“I just finally decided I had to do it. Somebody had to do something. ‘Cause, you know, black people are killing white people every day.” This is the final explanation Dylann Roof offered in his police confession to killing nine worshippers at Mother Emanuel church on June 17, 2015.
Any words of mine directed to the families and friends of the nine murdered Mother Emanuel churchgoers will hover between pettiness and oversimplification. My words are petty, because no family member of mine has fallen victim to such a dark and diseased mind as Roof’s. I have never languished upon hearing news of a slaughtered relative or friend, a human being shot and killed, a person whose knees buckled beneath them as they fell to the floor of their own church.
My own words are at risk of becoming oversimplified. I was born and raised in the South, in a fortunate household. My parents, being raised in the Church themselves, took my siblings and I to services every Sunday. Not once did I worry about being shot down and silenced in my place of worship.
But Reverend Clementa Pinckney, Tywanza Sanders, Cynthia Hurd, Reverend Sharonda Coleman-Singleton, Myra Thompson, Ethel Lance, Reverend Daniel Simmons, Reverend DePayne Middleton-Doctor and Susie Jackson have not been silenced. These people have left behind determined and resilient family and friends, two traits which will prove helpful in deciding Dylann Roof’s fate in court.
The Post and Courier attests that the 12-member panel, composed of three black and nine white jurors, “deliberated for a little less than three hours before unanimously deciding the 22-year-old self-avowed white supremacist should die for his crimes rather than spend his life in prison without the possibility of parole.”
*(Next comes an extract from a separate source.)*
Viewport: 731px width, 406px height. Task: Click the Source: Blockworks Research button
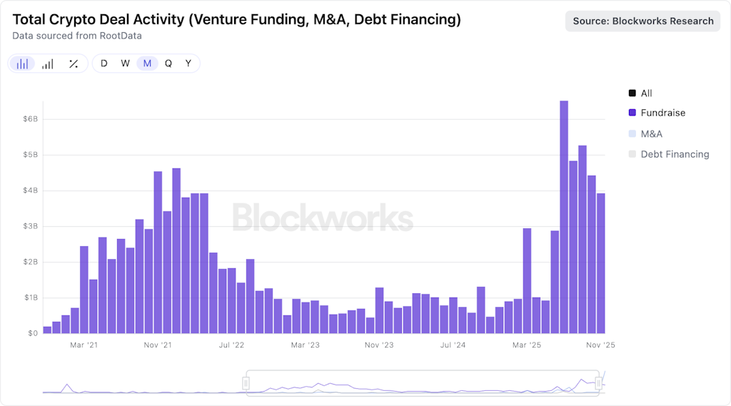click(x=643, y=21)
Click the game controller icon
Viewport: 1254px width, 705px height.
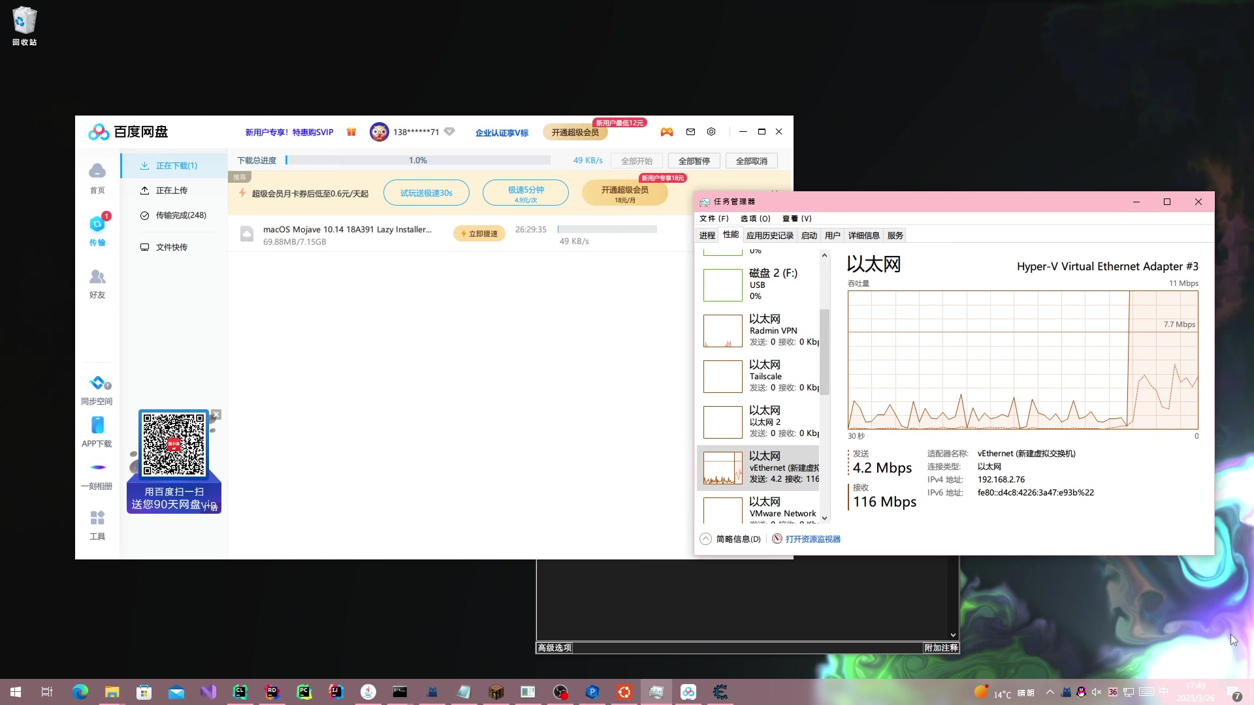pyautogui.click(x=667, y=132)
For such an impending verdict to be reached, bringing rightful justice to a young man crippled with hate, Roof stayed virtually indifferent. In the words of the Post and Courier, he “remained an enigma,” during his federal trial which ended on January 11with a formal imposition and an invitation from District Judge Richard Gergel for families and friends of the victims to make remarks.
Roof stared straight ahead during his federal trial, occasionally shuffling papers and remaining silent. According to the Post and Courier, he refrained from cross-examining the government’s witnesses, and decided not to vindicate.
On Monday, Roof rested his case without calling one witness or offering any evidence in his defense. During his closing argument, the defendant denied the opportunity to argue for his life, saying “I’m not sure what good that will do anyway.”
Evil is not a diagnosed mental illness. What Roof did – plotting for months, visiting the same church several times before listening to a Bible study for an hour and then murdering nine innocent worshippers – was evil in the clearest form of the word.
While Roof insisted that he has no mental illness, everything he has said or written, from his racist manifestos to the journal he wrote in jail to his five-minute testimony in his federal trial, points to a mind that is not normal.
While being racist may not be a diagnosable disorder, Associate Psychology Professor Sarah Robertson attests that “there is a section of personality disorders which seem relevant to Mr. Roof. While I have not met/interviewed him, and would therefore not make a definitive diagnosis, it seems as though antisocial personality disorder fits him best. ASPD is characterized by failure to obey laws, impulsive behavior, blatant disregard for safety of self and others, and lack of remorse for action.”
Roof has not and will not apologize for his actions. Whatever happened to him in his early life, whatever hurt him or broke his heart or enraged him so much as to give him the twisted justification to murder nine innocent black worshippers, the most important aspect of the whole Dylann Roof story is that the victims’ families have forgiven him.
Roof is a coward. He hides behind racist lies and manifestos. The hatred in his heart spilled out on June 17, 2015 and has been soaked up in the federal trial verdict. As U.S. Attorney General Loretta Lynch stated in a Post and Courier article, “No verdict can bring back the nine we lost that day at Mother Emanuel…But we hope that the completion of the prosecution provides the people of Charleston – and the people of our nation – with a measure of closure.”